● TASK INSTRUCTIONS
Print every entry again, precisely as written.

● STUDY MATERIAL
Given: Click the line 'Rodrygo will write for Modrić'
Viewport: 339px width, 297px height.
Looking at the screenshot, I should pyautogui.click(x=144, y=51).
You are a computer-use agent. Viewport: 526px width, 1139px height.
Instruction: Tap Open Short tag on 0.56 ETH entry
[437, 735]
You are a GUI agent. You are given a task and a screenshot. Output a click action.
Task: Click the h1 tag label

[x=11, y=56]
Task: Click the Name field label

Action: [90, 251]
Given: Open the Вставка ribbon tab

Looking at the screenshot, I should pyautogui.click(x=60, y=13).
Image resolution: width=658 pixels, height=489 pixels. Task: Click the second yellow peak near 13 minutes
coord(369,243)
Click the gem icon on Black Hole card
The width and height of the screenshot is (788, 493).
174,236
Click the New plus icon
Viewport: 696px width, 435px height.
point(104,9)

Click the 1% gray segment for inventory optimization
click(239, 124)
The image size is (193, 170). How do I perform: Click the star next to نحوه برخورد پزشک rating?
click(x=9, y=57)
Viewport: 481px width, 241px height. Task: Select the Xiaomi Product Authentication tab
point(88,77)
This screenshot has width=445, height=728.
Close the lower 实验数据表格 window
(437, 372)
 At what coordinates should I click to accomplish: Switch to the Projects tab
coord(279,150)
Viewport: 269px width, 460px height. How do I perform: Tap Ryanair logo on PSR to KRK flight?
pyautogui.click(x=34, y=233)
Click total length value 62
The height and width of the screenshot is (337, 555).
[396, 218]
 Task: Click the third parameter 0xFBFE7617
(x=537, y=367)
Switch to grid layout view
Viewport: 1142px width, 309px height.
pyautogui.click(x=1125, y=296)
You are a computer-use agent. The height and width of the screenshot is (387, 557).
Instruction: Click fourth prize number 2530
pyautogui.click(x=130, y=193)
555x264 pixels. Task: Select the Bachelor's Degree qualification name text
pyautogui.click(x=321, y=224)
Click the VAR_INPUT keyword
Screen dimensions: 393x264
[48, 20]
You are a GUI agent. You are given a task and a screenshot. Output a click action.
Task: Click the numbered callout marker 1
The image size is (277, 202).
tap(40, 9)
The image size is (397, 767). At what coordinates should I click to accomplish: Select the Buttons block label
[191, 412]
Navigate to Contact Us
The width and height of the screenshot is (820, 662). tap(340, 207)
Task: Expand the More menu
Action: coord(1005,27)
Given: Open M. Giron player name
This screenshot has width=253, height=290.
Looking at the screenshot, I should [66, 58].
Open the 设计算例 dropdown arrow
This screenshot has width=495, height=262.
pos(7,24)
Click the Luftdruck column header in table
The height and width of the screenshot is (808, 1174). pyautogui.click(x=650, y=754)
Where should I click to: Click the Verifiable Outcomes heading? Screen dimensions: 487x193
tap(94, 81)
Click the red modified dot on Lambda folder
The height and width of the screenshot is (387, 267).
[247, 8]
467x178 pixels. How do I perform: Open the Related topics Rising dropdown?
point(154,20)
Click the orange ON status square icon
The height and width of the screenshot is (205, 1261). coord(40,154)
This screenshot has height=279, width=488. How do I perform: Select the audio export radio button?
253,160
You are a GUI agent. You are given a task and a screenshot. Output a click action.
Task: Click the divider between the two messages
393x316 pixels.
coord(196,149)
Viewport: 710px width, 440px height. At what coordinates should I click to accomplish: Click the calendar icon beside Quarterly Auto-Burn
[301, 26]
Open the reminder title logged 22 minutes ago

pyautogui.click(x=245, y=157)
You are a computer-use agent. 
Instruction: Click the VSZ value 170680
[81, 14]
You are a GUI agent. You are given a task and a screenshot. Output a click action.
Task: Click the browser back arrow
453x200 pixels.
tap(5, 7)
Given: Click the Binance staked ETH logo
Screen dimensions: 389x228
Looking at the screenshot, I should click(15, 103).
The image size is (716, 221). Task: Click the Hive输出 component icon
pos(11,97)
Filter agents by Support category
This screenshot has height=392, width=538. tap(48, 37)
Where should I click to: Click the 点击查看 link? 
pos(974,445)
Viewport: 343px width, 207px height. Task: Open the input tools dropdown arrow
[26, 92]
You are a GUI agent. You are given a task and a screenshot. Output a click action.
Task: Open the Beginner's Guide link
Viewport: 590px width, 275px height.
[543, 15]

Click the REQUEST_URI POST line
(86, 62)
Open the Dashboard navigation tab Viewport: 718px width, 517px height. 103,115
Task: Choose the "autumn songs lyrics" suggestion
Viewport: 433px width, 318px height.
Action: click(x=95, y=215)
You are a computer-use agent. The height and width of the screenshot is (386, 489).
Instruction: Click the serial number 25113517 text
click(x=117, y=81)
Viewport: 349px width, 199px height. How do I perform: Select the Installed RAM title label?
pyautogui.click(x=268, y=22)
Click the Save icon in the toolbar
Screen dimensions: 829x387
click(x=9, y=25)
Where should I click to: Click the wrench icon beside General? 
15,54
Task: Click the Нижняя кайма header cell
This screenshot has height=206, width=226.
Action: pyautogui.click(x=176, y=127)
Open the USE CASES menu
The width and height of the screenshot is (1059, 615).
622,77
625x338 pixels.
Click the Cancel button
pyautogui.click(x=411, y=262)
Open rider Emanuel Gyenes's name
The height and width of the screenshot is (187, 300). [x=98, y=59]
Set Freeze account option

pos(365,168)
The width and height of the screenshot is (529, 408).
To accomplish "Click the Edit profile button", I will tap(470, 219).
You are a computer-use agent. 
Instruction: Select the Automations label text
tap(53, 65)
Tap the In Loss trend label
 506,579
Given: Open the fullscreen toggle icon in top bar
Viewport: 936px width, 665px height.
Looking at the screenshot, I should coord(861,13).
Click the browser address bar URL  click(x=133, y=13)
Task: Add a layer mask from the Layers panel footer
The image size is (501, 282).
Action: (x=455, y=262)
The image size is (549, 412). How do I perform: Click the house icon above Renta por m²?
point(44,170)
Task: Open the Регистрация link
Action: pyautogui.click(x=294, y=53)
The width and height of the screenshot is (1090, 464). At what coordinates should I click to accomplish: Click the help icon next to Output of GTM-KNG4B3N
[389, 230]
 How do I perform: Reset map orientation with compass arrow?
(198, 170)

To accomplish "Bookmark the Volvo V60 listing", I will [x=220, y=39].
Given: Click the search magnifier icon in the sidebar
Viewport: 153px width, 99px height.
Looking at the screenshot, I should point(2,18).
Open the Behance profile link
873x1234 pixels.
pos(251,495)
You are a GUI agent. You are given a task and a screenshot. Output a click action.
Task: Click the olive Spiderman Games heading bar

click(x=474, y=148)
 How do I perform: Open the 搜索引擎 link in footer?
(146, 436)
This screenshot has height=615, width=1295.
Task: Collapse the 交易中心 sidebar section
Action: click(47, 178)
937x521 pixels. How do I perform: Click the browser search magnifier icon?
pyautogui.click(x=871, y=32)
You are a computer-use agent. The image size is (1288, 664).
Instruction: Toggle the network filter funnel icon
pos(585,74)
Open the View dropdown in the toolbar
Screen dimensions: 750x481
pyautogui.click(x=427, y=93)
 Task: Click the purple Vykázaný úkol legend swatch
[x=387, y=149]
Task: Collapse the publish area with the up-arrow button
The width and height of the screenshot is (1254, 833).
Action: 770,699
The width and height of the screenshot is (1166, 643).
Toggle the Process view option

● YOUR SOLUTION
Given: Click the line 'Rodrygo will write for Modrić'
Viewport: 339px width, 297px height.
Looking at the screenshot, I should pyautogui.click(x=144, y=51).
You are a computer-use agent. Viewport: 526px width, 1139px height.
Instruction: Tap Open Short tag on 0.56 ETH entry
[437, 735]
You are a GUI agent. You are given a task and a screenshot. Output a click action.
Task: Click the h1 tag label

[x=11, y=56]
Task: Click the Name field label

Action: [90, 251]
Given: Open the Вставка ribbon tab

Looking at the screenshot, I should pyautogui.click(x=60, y=13).
Image resolution: width=658 pixels, height=489 pixels. Task: Click the second yellow peak near 13 minutes
coord(369,243)
Click the gem icon on Black Hole card
The width and height of the screenshot is (788, 493).
174,236
Click the New plus icon
Viewport: 696px width, 435px height.
point(104,9)

Click the 1% gray segment for inventory optimization
click(239, 124)
The image size is (193, 170). How do I perform: Click the star next to نحوه برخورد پزشک rating?
click(x=9, y=57)
Viewport: 481px width, 241px height. Task: Select the Xiaomi Product Authentication tab
point(88,77)
This screenshot has width=445, height=728.
Close the lower 实验数据表格 window
(437, 372)
 At what coordinates should I click to accomplish: Switch to the Projects tab
coord(279,150)
Viewport: 269px width, 460px height. How do I perform: Tap Ryanair logo on PSR to KRK flight?
pyautogui.click(x=34, y=233)
Click total length value 62
The height and width of the screenshot is (337, 555).
[396, 218]
 Task: Click the third parameter 0xFBFE7617
(x=537, y=367)
Switch to grid layout view
Viewport: 1142px width, 309px height.
pyautogui.click(x=1125, y=296)
You are a computer-use agent. The height and width of the screenshot is (387, 557).
Instruction: Click fourth prize number 2530
pyautogui.click(x=130, y=193)
555x264 pixels. Task: Select the Bachelor's Degree qualification name text
pyautogui.click(x=321, y=224)
Click the VAR_INPUT keyword
Screen dimensions: 393x264
[48, 20]
You are a GUI agent. You are given a task and a screenshot. Output a click action.
Task: Click the numbered callout marker 1
The image size is (277, 202).
tap(40, 9)
The image size is (397, 767). At what coordinates should I click to accomplish: Select the Buttons block label
[191, 412]
Navigate to Contact Us
The width and height of the screenshot is (820, 662). tap(340, 207)
Task: Expand the More menu
Action: coord(1005,27)
Given: Open M. Giron player name
This screenshot has width=253, height=290.
Looking at the screenshot, I should [66, 58].
Open the 设计算例 dropdown arrow
This screenshot has width=495, height=262.
pos(7,24)
Click the Luftdruck column header in table
The height and width of the screenshot is (808, 1174). pyautogui.click(x=650, y=754)
Where should I click to: Click the Verifiable Outcomes heading? Screen dimensions: 487x193
tap(94, 81)
Click the red modified dot on Lambda folder
The height and width of the screenshot is (387, 267).
[247, 8]
467x178 pixels. How do I perform: Open the Related topics Rising dropdown?
point(154,20)
Click the orange ON status square icon
The height and width of the screenshot is (205, 1261). coord(40,154)
This screenshot has height=279, width=488. How do I perform: Select the audio export radio button?
253,160
You are a GUI agent. You are given a task and a screenshot. Output a click action.
Task: Click the divider between the two messages
393x316 pixels.
coord(196,149)
Viewport: 710px width, 440px height. At what coordinates should I click to accomplish: Click the calendar icon beside Quarterly Auto-Burn
[301, 26]
Open the reminder title logged 22 minutes ago

pyautogui.click(x=245, y=157)
You are a computer-use agent. 
Instruction: Click the VSZ value 170680
[81, 14]
You are a GUI agent. You are given a task and a screenshot. Output a click action.
Task: Click the browser back arrow
453x200 pixels.
tap(5, 7)
Given: Click the Binance staked ETH logo
Screen dimensions: 389x228
Looking at the screenshot, I should click(15, 103).
The image size is (716, 221). Task: Click the Hive输出 component icon
pos(11,97)
Filter agents by Support category
This screenshot has height=392, width=538. tap(48, 37)
Where should I click to: Click the 点击查看 link? 
pos(974,445)
Viewport: 343px width, 207px height. Task: Open the input tools dropdown arrow
[26, 92]
You are a GUI agent. You are given a task and a screenshot. Output a click action.
Task: Open the Beginner's Guide link
Viewport: 590px width, 275px height.
[543, 15]

Click the REQUEST_URI POST line
(86, 62)
Open the Dashboard navigation tab Viewport: 718px width, 517px height. 103,115
Task: Choose the "autumn songs lyrics" suggestion
Viewport: 433px width, 318px height.
Action: click(x=95, y=215)
You are a computer-use agent. The height and width of the screenshot is (386, 489).
Instruction: Click the serial number 25113517 text
click(x=117, y=81)
Viewport: 349px width, 199px height. How do I perform: Select the Installed RAM title label?
pyautogui.click(x=268, y=22)
Click the Save icon in the toolbar
Screen dimensions: 829x387
click(x=9, y=25)
Where should I click to: Click the wrench icon beside General? 
15,54
Task: Click the Нижняя кайма header cell
This screenshot has height=206, width=226.
Action: pyautogui.click(x=176, y=127)
Open the USE CASES menu
The width and height of the screenshot is (1059, 615).
622,77
625x338 pixels.
Click the Cancel button
pyautogui.click(x=411, y=262)
Open rider Emanuel Gyenes's name
The height and width of the screenshot is (187, 300). [x=98, y=59]
Set Freeze account option

pos(365,168)
The width and height of the screenshot is (529, 408).
To accomplish "Click the Edit profile button", I will tap(470, 219).
You are a computer-use agent. 
Instruction: Select the Automations label text
tap(53, 65)
Tap the In Loss trend label
 506,579
Given: Open the fullscreen toggle icon in top bar
Viewport: 936px width, 665px height.
Looking at the screenshot, I should coord(861,13).
Click the browser address bar URL  click(x=133, y=13)
Task: Add a layer mask from the Layers panel footer
The image size is (501, 282).
Action: (x=455, y=262)
The image size is (549, 412). How do I perform: Click the house icon above Renta por m²?
point(44,170)
Task: Open the Регистрация link
Action: pyautogui.click(x=294, y=53)
The width and height of the screenshot is (1090, 464). At what coordinates should I click to accomplish: Click the help icon next to Output of GTM-KNG4B3N
[389, 230]
 How do I perform: Reset map orientation with compass arrow?
(198, 170)

To accomplish "Bookmark the Volvo V60 listing", I will [x=220, y=39].
Given: Click the search magnifier icon in the sidebar
Viewport: 153px width, 99px height.
Looking at the screenshot, I should point(2,18).
Open the Behance profile link
873x1234 pixels.
pos(251,495)
You are a GUI agent. You are given a task and a screenshot. Output a click action.
Task: Click the olive Spiderman Games heading bar

click(x=474, y=148)
 How do I perform: Open the 搜索引擎 link in footer?
(146, 436)
This screenshot has height=615, width=1295.
Task: Collapse the 交易中心 sidebar section
Action: click(47, 178)
937x521 pixels. How do I perform: Click the browser search magnifier icon?
pyautogui.click(x=871, y=32)
You are a computer-use agent. The image size is (1288, 664).
Instruction: Toggle the network filter funnel icon
pos(585,74)
Open the View dropdown in the toolbar
Screen dimensions: 750x481
pyautogui.click(x=427, y=93)
 Task: Click the purple Vykázaný úkol legend swatch
[x=387, y=149]
Task: Collapse the publish area with the up-arrow button
The width and height of the screenshot is (1254, 833).
Action: 770,699
The width and height of the screenshot is (1166, 643).
Toggle the Process view option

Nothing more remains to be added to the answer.